* _WRITTEN EXERCISE_
Copy out the records starting with the line that contains "What do you see at coordinates (190, 391)" and ending with the line that contains "coordinates (892, 146).", both of those lines included, word for word.
** Start of AVAILABLE DATA **
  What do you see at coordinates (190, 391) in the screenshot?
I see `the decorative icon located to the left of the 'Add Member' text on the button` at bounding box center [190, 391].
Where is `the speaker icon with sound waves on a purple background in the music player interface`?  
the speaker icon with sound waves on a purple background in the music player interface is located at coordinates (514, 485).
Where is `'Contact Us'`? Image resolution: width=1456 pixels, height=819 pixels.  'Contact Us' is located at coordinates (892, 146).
** End of AVAILABLE DATA **
** Start of AVAILABLE DATA **
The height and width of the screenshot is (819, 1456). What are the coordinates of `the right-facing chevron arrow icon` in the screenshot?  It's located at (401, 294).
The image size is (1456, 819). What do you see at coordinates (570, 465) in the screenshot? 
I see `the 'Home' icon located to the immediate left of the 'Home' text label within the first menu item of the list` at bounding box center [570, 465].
** End of AVAILABLE DATA **
** Start of AVAILABLE DATA **
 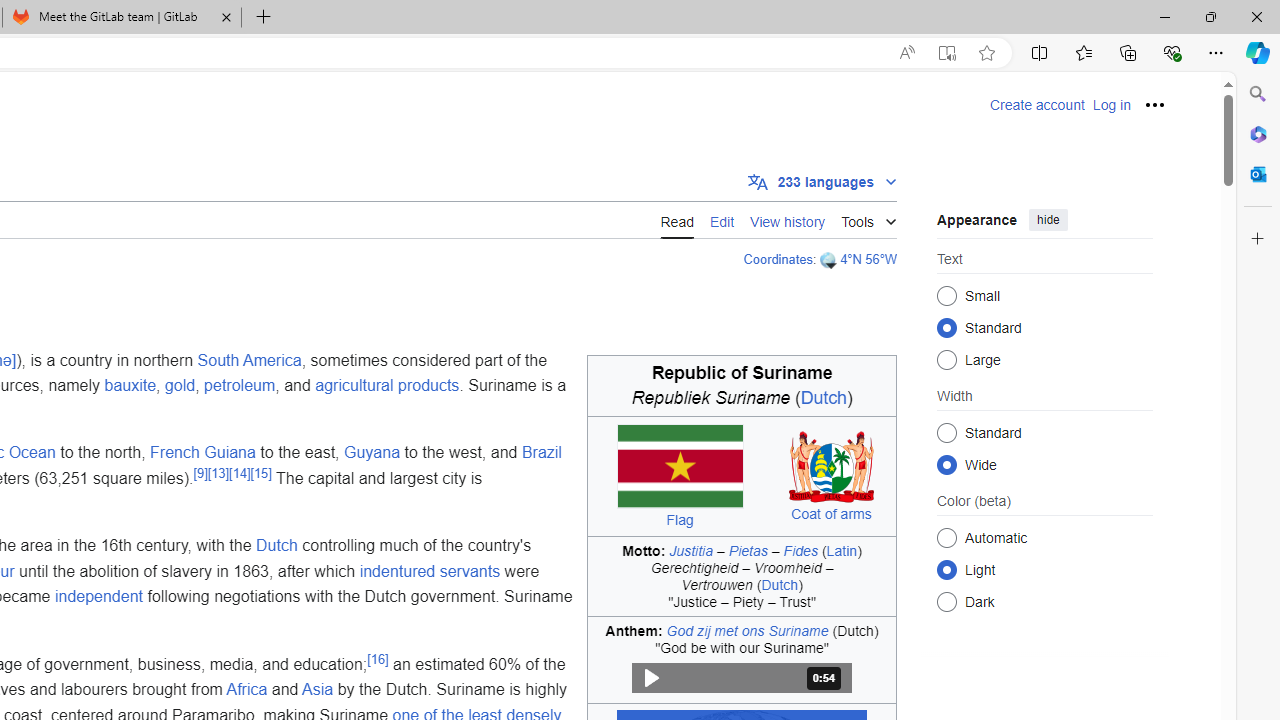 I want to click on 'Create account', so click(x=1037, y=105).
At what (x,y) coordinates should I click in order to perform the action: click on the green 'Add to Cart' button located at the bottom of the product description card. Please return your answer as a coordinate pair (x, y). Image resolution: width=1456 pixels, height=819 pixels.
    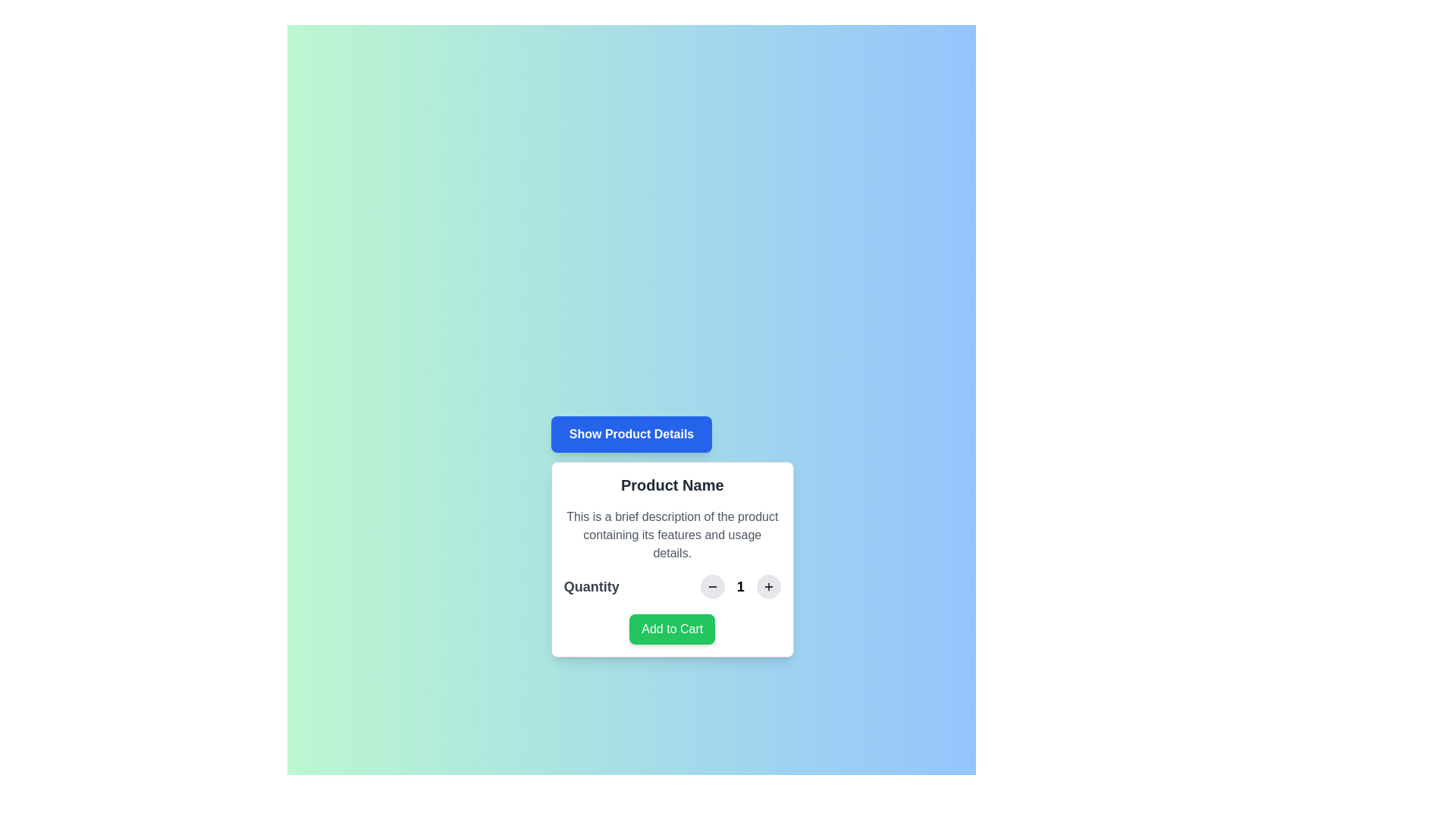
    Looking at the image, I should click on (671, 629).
** End of AVAILABLE DATA **
* _EXERCISE SOLUTION_
  What do you see at coordinates (190, 391) in the screenshot?
I see `the decorative icon located to the left of the 'Add Member' text on the button` at bounding box center [190, 391].
Where is `the speaker icon with sound waves on a purple background in the music player interface`?  
the speaker icon with sound waves on a purple background in the music player interface is located at coordinates (514, 485).
Where is `'Contact Us'`? Image resolution: width=1456 pixels, height=819 pixels.  'Contact Us' is located at coordinates (892, 146).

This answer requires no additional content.